本作は1913年、ストラヴィンスキー作曲の「春の祭典」初演に始まり、シャネルの有名な香水「No.5」が発表された1922年前後の二人の芸術家としての、そして男女としての交流が描かれている。

この時代、社会、そしてファッションは大きく変化した。1914-18年の第一次世界大戦中、男性に代わって社会で働いた女性たちは、戦後も家庭に戻ろうとはしなかった。当時の風俗を活写したヴィクトール・マルグリットの小説『ラ・ギャルソンヌ(少年のような女性、の意)』(1922年)に見られるように、既存の社会的な規範に盲従せず、男性と同じように学び、働き、自由に恋愛する自立した女性、モダン・ガールが誕生した。彼女たちはその活動的な生活様式に適応する身体的な機能性の高い、新しい服を必要とした。つまりコルセットが不要で、踝から膝丈へと短く歩きやすくなったスカートで、レースやフリルといった過剰な装飾を控えた服である。

# [課題 A]
抜粋の内容を二文で要約せよ。

# [元の記録]
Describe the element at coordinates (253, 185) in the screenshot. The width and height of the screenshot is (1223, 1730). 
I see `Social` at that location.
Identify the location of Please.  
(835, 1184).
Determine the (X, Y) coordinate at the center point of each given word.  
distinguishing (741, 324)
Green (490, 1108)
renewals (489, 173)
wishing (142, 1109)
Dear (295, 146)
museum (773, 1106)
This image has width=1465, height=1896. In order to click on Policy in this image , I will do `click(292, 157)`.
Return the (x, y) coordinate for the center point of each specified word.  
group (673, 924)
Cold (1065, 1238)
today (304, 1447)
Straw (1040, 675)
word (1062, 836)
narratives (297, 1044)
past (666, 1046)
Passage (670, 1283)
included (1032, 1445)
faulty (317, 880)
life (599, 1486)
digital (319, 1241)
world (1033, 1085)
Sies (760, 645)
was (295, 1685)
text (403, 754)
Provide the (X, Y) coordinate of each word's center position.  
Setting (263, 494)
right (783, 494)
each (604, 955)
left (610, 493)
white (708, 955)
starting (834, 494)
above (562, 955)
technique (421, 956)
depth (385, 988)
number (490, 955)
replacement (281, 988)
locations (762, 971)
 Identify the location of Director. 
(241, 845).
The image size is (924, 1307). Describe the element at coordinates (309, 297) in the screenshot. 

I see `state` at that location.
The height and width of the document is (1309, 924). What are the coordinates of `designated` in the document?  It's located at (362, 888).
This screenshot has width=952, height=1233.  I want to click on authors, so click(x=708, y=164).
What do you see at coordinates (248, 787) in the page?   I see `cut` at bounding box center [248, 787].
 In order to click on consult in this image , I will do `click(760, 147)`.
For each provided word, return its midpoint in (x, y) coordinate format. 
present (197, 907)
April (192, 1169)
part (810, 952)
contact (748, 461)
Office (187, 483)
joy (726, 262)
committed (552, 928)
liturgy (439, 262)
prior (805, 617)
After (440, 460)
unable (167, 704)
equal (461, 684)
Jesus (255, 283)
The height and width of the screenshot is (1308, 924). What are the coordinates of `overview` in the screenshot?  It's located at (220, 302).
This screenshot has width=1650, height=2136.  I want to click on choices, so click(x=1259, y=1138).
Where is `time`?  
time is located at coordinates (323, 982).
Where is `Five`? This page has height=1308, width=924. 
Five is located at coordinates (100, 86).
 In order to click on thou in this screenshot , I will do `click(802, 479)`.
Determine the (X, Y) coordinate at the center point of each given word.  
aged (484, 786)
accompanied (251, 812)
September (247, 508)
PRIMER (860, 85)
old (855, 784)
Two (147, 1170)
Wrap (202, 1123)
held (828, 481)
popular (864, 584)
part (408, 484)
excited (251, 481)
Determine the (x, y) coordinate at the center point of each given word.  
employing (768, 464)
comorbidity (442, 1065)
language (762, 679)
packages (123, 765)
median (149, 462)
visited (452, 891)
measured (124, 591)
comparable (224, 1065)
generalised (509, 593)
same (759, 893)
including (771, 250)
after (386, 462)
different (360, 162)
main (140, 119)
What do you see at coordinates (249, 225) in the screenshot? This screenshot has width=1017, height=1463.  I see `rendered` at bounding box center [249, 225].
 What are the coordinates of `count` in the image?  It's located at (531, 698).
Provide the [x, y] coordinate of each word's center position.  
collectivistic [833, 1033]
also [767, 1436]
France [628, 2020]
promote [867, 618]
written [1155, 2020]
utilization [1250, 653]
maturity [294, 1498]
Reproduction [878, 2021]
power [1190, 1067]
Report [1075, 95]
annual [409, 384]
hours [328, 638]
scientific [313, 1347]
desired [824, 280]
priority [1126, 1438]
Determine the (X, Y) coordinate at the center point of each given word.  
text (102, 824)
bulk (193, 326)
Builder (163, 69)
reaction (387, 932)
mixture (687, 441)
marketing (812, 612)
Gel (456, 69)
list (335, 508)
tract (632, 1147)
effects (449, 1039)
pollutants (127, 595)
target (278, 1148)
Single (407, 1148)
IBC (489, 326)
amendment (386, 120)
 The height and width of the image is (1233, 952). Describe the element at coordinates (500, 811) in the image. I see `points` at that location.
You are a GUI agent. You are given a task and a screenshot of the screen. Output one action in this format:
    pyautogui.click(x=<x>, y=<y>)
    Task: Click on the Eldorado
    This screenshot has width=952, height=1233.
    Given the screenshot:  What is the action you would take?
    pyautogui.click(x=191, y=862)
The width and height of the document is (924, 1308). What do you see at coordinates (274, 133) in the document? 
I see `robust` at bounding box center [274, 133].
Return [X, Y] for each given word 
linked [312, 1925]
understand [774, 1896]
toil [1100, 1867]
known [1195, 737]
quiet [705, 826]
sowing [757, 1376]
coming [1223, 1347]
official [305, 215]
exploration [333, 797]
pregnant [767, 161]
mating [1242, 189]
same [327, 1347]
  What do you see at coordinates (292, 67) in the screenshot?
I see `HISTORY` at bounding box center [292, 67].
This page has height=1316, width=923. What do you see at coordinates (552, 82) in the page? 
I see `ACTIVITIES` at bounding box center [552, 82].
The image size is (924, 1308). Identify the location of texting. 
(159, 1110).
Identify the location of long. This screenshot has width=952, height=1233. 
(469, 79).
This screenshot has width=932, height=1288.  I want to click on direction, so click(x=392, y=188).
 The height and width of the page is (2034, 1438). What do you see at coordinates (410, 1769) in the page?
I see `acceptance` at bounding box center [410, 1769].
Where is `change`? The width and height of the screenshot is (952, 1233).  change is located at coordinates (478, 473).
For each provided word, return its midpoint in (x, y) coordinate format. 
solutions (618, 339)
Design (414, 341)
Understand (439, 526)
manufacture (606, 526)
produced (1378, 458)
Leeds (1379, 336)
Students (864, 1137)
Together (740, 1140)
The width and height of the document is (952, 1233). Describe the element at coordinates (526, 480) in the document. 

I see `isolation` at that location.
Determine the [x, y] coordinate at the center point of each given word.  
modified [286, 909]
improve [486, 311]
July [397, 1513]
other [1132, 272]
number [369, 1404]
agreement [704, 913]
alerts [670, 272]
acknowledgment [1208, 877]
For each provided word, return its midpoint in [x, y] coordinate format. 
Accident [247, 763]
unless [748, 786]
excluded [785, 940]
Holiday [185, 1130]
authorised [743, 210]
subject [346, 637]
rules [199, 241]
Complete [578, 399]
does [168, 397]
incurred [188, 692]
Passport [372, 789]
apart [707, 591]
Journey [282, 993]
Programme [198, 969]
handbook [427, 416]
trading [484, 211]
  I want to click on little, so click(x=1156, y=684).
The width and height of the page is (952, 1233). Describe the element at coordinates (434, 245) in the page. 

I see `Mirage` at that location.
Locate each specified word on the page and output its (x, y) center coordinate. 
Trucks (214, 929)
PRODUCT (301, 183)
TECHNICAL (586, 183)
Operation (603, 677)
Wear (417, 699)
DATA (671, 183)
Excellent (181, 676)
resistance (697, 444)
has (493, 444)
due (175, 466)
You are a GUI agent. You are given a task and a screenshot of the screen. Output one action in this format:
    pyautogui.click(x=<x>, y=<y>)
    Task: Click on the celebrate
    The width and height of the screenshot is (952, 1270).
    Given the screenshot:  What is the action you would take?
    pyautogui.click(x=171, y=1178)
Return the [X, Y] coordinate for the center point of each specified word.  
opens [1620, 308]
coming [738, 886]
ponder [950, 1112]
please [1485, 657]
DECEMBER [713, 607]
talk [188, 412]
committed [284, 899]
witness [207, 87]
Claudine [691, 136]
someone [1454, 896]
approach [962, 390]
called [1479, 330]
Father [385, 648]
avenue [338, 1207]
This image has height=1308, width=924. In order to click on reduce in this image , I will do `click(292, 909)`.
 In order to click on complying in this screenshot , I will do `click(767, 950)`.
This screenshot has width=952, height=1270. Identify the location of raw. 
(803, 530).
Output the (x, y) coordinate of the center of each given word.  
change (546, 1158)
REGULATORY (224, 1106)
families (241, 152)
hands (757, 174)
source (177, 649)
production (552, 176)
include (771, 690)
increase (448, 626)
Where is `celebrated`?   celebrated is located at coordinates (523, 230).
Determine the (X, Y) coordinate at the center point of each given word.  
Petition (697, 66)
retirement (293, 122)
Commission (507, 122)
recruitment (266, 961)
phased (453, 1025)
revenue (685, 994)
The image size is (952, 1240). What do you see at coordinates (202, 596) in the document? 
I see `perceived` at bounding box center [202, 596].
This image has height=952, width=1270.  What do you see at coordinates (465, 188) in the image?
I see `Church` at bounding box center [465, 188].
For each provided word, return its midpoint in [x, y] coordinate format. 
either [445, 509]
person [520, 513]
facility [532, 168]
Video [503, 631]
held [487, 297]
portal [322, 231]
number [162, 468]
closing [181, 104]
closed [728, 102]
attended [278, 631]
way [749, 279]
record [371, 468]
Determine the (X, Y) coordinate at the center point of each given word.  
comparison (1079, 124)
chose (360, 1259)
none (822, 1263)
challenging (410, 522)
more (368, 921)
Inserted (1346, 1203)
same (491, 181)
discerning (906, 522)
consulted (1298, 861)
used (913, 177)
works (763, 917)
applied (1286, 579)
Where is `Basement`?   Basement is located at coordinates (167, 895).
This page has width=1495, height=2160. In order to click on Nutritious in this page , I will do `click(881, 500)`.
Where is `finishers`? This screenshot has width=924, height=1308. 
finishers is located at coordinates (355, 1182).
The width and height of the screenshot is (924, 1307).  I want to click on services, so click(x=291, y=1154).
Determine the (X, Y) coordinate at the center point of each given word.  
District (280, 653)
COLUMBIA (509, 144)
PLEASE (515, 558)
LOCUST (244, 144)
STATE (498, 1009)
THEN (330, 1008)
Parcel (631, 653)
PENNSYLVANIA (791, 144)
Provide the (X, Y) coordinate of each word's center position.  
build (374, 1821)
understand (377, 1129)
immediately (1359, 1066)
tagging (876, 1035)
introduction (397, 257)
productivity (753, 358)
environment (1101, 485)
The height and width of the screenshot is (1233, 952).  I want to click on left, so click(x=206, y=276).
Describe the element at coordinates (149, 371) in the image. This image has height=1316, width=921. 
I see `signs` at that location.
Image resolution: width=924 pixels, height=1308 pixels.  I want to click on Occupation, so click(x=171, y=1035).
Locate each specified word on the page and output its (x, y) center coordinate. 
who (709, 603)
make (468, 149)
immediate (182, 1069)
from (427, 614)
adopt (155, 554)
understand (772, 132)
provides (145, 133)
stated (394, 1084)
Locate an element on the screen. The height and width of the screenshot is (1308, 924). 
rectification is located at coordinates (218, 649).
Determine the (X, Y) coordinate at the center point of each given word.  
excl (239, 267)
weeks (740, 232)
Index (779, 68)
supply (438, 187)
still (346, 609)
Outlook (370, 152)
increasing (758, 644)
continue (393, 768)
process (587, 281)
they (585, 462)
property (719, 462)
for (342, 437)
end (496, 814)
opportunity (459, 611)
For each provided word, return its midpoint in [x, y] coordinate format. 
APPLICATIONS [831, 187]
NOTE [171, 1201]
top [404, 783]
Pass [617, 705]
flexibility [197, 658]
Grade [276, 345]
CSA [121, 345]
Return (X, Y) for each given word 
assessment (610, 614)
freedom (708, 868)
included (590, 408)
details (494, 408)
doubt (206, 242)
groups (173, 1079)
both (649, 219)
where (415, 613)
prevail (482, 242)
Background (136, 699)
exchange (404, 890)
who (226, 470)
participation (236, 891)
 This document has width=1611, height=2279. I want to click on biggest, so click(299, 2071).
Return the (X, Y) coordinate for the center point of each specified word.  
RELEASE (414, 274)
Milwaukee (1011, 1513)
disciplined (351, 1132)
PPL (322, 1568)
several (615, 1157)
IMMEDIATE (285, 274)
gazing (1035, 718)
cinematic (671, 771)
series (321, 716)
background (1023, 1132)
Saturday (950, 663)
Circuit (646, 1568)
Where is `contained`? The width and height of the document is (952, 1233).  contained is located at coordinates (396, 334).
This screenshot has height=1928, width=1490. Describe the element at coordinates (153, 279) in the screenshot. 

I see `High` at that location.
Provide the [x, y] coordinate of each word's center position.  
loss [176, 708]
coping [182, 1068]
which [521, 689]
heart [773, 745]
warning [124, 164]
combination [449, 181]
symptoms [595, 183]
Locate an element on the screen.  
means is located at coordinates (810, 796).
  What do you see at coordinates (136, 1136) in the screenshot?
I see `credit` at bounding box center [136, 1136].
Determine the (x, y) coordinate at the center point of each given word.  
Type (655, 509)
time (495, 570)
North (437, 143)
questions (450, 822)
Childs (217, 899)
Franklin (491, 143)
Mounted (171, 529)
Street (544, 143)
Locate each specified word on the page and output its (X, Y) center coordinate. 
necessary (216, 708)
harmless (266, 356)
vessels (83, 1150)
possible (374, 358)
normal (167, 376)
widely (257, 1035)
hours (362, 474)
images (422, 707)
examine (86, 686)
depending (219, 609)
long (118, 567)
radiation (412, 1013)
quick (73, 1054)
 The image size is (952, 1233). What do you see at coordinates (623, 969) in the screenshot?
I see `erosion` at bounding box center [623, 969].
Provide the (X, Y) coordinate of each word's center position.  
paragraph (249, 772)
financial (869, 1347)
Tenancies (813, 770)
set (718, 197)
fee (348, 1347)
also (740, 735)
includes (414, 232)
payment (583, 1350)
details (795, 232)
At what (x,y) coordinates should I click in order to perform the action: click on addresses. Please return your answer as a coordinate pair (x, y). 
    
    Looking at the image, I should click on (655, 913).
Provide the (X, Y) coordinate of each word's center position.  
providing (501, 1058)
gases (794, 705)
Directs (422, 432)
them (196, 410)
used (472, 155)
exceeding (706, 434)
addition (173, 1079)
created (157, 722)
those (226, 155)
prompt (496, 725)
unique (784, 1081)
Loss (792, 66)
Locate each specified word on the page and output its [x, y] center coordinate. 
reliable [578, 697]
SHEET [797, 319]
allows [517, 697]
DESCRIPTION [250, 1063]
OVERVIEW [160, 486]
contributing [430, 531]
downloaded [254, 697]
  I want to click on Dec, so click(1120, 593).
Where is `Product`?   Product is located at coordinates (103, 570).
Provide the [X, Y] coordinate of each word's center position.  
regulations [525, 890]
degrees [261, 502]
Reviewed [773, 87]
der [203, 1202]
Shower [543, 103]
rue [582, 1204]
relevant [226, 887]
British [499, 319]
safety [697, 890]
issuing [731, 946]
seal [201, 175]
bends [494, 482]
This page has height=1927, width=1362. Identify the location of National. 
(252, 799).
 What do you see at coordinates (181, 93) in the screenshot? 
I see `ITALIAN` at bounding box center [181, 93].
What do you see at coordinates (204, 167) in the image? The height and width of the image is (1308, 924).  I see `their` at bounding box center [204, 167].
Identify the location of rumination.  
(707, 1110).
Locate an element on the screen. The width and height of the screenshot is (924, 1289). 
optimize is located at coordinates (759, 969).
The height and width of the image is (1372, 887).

# [課題 B]
記録のうち、「at (531, 698).」を含む行から始め、「Builder (163, 69)」を含む行で終わる範囲を、「center」を「middle」に置き換えて書き直せ。ほかの部分はすべてそのまま残すこと。

# [解答 A]
この作品は、1913年のストラヴィンスキー作曲「春の祭典」初演に始まり、シャネルの香水「No.5」が発表された1922年前後までの、二人の芸術家としての、また男女としての交流を描いている。第一次世界大戦中に社会で働いた女性たちは戦後も家庭に戻らず、男性と同じように学び、働き、自由に恋愛する自立したモダン・ガールとなり、コルセットが不要で膝丈の歩きやすいスカートの、装飾を控えた機能的な服を必要とした。

# [解答 B]
 What are the coordinates of `count` in the image?  It's located at (531, 698).
Provide the [x, y] coordinate of each word's middle position.  
collectivistic [833, 1033]
also [767, 1436]
France [628, 2020]
promote [867, 618]
written [1155, 2020]
utilization [1250, 653]
maturity [294, 1498]
Reproduction [878, 2021]
power [1190, 1067]
Report [1075, 95]
annual [409, 384]
hours [328, 638]
scientific [313, 1347]
desired [824, 280]
priority [1126, 1438]
Determine the (X, Y) coordinate at the middle point of each given word.  
text (102, 824)
bulk (193, 326)
Builder (163, 69)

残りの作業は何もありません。